Text:
%%
We need to have this debate and develop a consensus strategy relatively soon in order to avoid being swamped by the emerging policy battles over the funding of the entitlement programs and health care reform. Long-term care is still something of a backburner policy issue in Washington and in many states, but it will not remain in obscurity much longer with the growth of the older population, the shaky economy and the latest manifestation of the fiscal crisis of the state at virtually every level. The Older Americans Act funding has actually lost 30 percent of its purchasing power since 1980 and the older population has grown by over 40 percent since then. This is the reason that some local jurisdictions have decided to generate local resources to meet the needs of their low-income older residents who are not eligible for Medicaid services. This, however, is not a viable strategy for meeting long-term care needs in a relatively uniform fashion, given the great variance in financial capacity across communities within and between states. We can also expect increasing pressure to contain or reduce Medicaid expenditures as the fiscal vice tightens in DC and in state capitols. These trends (growing need and struggles over stagnant resources) constitute the critical context for thinking about the future role of the aging network and its capacity at the state and service delivery levels to respond to these imminent challenges.
The aging network varies enormously across the country with budgets ranging from a few hundred thousand to over two hundred million. The number of persons served range from a few hundred to over 125,000 (Kunkel & Lackmeyer, 2008). We know that area agencies and aging network providers vary a great deal in terms of the kinds of services provided, levels of organizational and information system complexity, and along many other dimensions. We have considerable evidence that the states with the most balanced long-term care systems and the most extensive arrays of home- and community-based services have some organizational features in common. These include administrative structures and budgets that are relatively more integrated than in states with less developed home- and community-based long-term care systems; a wider range of home- and community-based service options, including consumer direction and community-residential programs; single access points that efficiently manage access to information and services, including expedited eligibility processes; and well-developed information systems designed to monitor consumer services and outcomes on a timely and accurate basis; and systematically provide services to those who want to transition out of nursing homes.
Other factors are also emerging as important in the development of more balanced long-term care systems, but these appear at the moment to be the most relevant for any effort to design a set of national standards that could be used to raise the floor for long-term care programs administered by the aging network. National standards along these lines could be a major resource for state and local aging network leaders who want to use the social and political capital (community confidence) the aging network has been able to generate over the last 30 years to build more comprehensive and better balanced long-term care systems to meet the steady growth in the need for long-term care services. Local variation in aging network operations is to be expected and often supported. It should also be recognized, however, that local variation may not be as important as increasing the aging network’s capacity to serve more people in a wider array of home- and community-based programs in as efficient and effective a fashion as possible by drawing on established “best practices,” some of which may be formulated as national standards.
%%
Your goal:
According to the long-term care text, what organizational features do the states with the most balanced long-term care systems share? List every one.

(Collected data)
%%
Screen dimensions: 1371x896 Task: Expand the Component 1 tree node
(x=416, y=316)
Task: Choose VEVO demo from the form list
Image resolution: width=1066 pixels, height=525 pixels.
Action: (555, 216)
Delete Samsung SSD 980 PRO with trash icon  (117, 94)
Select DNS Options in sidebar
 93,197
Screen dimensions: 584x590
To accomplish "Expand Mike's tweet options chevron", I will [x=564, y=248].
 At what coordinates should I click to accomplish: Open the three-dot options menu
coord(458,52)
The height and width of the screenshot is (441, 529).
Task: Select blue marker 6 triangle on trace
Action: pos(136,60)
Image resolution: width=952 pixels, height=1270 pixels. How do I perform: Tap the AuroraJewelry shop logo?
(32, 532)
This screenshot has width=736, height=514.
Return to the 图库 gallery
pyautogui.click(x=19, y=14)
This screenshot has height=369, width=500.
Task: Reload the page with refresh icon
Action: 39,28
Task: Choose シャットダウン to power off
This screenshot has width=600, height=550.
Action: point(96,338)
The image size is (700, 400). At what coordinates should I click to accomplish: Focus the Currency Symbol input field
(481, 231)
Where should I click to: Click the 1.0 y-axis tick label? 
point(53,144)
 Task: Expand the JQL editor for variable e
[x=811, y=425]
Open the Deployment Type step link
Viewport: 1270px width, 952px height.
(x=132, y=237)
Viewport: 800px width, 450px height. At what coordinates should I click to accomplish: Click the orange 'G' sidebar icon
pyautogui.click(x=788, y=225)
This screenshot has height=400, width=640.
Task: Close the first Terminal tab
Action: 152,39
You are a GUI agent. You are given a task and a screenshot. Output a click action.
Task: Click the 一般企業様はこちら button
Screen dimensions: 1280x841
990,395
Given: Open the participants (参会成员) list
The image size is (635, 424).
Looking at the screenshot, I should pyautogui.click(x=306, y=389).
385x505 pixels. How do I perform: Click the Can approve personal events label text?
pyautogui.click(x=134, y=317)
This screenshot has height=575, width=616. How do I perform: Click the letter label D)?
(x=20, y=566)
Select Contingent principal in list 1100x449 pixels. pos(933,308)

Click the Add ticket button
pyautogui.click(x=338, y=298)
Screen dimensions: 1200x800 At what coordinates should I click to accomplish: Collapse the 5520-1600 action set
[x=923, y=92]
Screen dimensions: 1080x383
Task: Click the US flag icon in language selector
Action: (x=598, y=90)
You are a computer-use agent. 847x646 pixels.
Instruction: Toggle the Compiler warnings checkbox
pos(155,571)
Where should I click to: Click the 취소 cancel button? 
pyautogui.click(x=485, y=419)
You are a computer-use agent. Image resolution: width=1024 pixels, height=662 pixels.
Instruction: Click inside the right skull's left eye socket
%%
Your solution:
- Administrative structures and budgets that are relatively more integrated than in states with less developed home- and community-based long-term care systems
- A wider range of home- and community-based service options, including consumer direction and community-residential programs
- Single access points that efficiently manage access to information and services, including expedited eligibility processes
- Well-developed information systems designed to monitor consumer services and outcomes on a timely and accurate basis
- Systematically providing services to those who want to transition out of nursing homes